▶ _THINGS TO DO_:
1. In the commentary on US growth below, condense the paragraph beginning "The softer consumption reading" into a short bulleted list that keeps its main facts.
2. Reproduce word for word the part of the commentary on US growth that runs from "The drop in" up to and including "in government spending.".
PASSAGE SHOWN below:
US growth dragged lower by weakening consumption
But despite today's downwards revision to Q1 GDP, the outlook for US activity looks better than the headline numbers suggest, albeit an outlook with activity slowing.
Today’s second reading of the US Q1 GDP figure showed the advance reading revised downwards from 1.6% to 1.3%, in line with market consensus. The revision was largely attributable to softer domestic consumption, trade, and inventories. The latter two components are both volatile and as such can be looked through to a degree (although the inventories number does tie in with the softer picture being painted by survey data). But the consumption story is more worrying and does not bode well for growth going forward.
The softer consumption reading was almost entirely the result of weaker spending on goods, something that had already been flagged in April's retail sales report published earlier this month. And the big worry is that the outlook for spending going forward does not look bright. The positive boosts to consumption seen last year have now largely faded away, while a softer labour market and slowing wages growth expected over H2 look set to see consumption losing further momentum going forward. And on top of this is the high interest rate the US economy is currently working under and which is having an increasingly dampening effect on economic activity.
The drop in consumption was very much highlighted in the Q1 personal consumption figure, which was revised down sharply from 2.5% to 2.0%, a significant drop from the average growth rate of 3.2% seen over H2 last year, and very much highlighting how waning post-pandemic excess savings and – more importantly – slowing income growth are weighing on consumer spending. Strip consumption out of the numbers and everything else largely balances, as the bigger drag from inventories and trade was offset by upward revisions to private fixed investment and a modest uptick in government spending.
The big question is what today’s report means for US growth going forward. Certainly the 1.3% Q1 GDP number cannot be described as anything other than ‘soft’. But equally, there are no signs emerging that US economic activity is in danger of collapsing. The figure for Final Sales, also published by the Bureau for Economic Analysis and generally regarded as a more solid measure of underlying domestic demand, was also revised downwards, but to a much more solid print of 2.8% from 3.1%, and much closer to last year’s H2 average reading of 3.2%. This suggests that consumption is stronger than is being reported in the GDP numbers.
Our suggestion at this juncture is that the picture being painted is one of the US economy continuing to grow, but with the pace of this expansion cooling as we go through 2024 and into 2025, in turn exerting a drag on the labour market and, by implication, consumption. For the Fed this looks set to deliver the softer growth and labour market conditions it needs to see if interest rates are to be cut – and which leaves the inflation numbers as the final piece of the jigsaw needing to fall into place for a first interest rate cut to be finally delivered. The April PCE number never looked more important.
End of PASSAGE SHOWN.
DATA FOR ANALYSIS below:
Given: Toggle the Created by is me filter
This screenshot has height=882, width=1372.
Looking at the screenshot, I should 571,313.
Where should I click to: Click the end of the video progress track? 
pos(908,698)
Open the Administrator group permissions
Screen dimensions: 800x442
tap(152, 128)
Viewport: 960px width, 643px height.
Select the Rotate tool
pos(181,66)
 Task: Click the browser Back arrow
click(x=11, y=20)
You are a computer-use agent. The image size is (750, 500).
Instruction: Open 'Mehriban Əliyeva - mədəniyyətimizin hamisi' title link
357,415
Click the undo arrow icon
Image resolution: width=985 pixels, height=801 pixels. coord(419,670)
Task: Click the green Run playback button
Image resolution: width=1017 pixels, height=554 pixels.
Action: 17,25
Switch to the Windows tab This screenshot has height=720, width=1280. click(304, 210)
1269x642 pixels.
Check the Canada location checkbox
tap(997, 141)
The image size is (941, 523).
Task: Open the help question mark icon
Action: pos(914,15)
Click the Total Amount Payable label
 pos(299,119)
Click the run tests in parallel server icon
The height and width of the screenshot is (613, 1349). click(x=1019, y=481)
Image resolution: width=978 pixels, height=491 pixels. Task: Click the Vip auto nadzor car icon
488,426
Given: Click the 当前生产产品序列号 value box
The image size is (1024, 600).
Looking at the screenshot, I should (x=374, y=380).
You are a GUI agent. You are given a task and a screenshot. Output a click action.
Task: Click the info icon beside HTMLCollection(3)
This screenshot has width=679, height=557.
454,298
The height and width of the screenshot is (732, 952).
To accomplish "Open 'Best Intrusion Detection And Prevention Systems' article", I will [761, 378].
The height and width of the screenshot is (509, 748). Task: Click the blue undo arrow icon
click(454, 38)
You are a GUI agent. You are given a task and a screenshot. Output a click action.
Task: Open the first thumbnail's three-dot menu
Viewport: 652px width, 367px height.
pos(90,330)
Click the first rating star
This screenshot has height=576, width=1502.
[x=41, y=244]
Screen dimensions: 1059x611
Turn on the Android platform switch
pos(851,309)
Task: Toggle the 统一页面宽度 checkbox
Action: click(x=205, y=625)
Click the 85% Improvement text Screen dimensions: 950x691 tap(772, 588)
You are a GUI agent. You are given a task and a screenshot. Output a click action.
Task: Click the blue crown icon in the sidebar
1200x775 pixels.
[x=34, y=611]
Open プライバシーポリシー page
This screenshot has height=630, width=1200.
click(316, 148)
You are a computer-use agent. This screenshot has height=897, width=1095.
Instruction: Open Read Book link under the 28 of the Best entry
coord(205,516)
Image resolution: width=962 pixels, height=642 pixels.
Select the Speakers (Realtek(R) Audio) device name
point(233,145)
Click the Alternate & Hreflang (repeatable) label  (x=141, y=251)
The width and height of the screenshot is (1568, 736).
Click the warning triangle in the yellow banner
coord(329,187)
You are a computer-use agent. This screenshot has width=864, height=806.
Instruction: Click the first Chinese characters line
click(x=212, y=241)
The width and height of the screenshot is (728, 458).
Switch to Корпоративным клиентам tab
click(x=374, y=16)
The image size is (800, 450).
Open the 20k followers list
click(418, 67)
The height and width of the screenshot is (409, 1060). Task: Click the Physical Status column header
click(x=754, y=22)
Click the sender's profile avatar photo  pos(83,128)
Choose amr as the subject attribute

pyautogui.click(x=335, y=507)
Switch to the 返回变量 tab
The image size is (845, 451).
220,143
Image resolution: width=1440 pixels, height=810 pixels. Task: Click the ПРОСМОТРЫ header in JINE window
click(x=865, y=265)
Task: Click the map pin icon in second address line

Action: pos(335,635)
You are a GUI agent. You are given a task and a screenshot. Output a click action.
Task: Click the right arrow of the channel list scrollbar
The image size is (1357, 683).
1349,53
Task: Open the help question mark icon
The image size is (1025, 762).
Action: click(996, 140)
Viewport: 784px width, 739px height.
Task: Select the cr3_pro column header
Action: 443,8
End of DATA FOR ANALYSIS.
▶ _RESPONSES TO THE TASKS_:
1.
- The weaker consumption reading came almost entirely from softer spending on goods, which April's retail sales report had already flagged earlier this month.
- The outlook for spending does not look bright.
- Last year's boosts to consumption have largely faded.
- A softer labor market and slowing wage growth expected over H2 look set to cost consumption further momentum.
- High interest rates are having an increasingly dampening effect on economic activity.

2.
The drop in consumption was very much highlighted in the Q1 personal consumption figure, which was revised down sharply from 2.5% to 2.0%, a significant drop from the average growth rate of 3.2% seen over H2 last year, and very much highlighting how waning post-pandemic excess savings and – more importantly – slowing income growth are weighing on consumer spending. Strip consumption out of the numbers and everything else largely balances, as the bigger drag from inventories and trade was offset by upward revisions to private fixed investment and a modest uptick in government spending.